The purpose of Concordia University Irvine’s Institutional Review Board (IRB) is to protect the rights and the welfare of human participants in research or related activities. The federal government has established regulations regarding the protection of human subjects participating in research projects in the Code of Federal Regulations, Title 45, Part 46.
If you are submitting an IRB application or have an inquiry please submit a request.
Projects fall into one of three categories, exempt, expedited, and full board review. Projects can take typically around 30 days to review for exempt and expedited and around 90 days for full board review. Data cannot be collected until the researcher has received the IRB approval letter.
Research: Federal regulations (CFR Title 45, Part 46, 2009) define research as “a systematic investigation, including research development, testing and evaluation, designed to develop or contribute to generalizable knowledge.” This definition excludes instructional activities that are not designed to contribute in any way (e.g., through presentation or publication) to generalizable knowledge. Also excluded are activities related to routine course or program development/evaluation. Research includes all theses, dissertations, publications, and/or data- related external presentations. If results of a study are publicly disseminated in any way or will contribute to generalizable knowledge, then the study probably constitutes research and is within the IRB purview. If no dissemination is planned at the time the data is gathered but the possibility of future dissemination exists, the researcher is advised to submit the project for IRB review/approval before initiating the (research) project.
Generalizable Knowledge: Conclusions or insights which may be extended to populations outside the subset which is the focus of inquiry.
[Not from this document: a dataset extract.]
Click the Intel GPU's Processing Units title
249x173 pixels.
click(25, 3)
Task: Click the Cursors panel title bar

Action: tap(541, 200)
Other characteristics of generalizable knowledge include, but are not limited to, the potential for replication and the potential to contribute to the knowledge base of the field of inquiry.
Human Participant or Human Subject: Federal regulations (CFR Title 45, Part 46, 2009) define a human participant as “a living individual from whom a researcher (whether a professional or student) conducting research obtains (1) data through intervention or interaction with the individual, or (2) identifiable private information.”
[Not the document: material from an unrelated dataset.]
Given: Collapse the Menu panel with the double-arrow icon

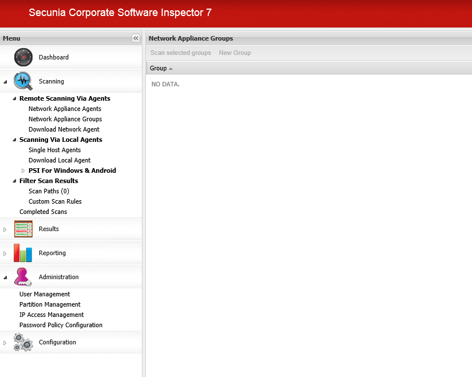Looking at the screenshot, I should 136,38.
Sensitive Topics: Topics relating to sexual attitudes, preferences or practices; the use of alcohol, drugs or other addictive products; pertaining to illegal conduct; that if released could reasonably damage an individual’s financial standing, employability, or reputation within the community; that would normally be recorded in a patient’s medical record and the disclosure could reasonably lead to social stigmatization or discrimination; pertaining to an individual’s psychological well-being or mental health.
Vulnerable Population: : Minors (under eighteen years of age); fetuses or products of labor and delivery; pregnant women (in studies that may influence maternal health); prisoners; individuals with a diminished capacity to give informed consent; individuals with special needs.
Additional definitions can be found in the IRB handbook.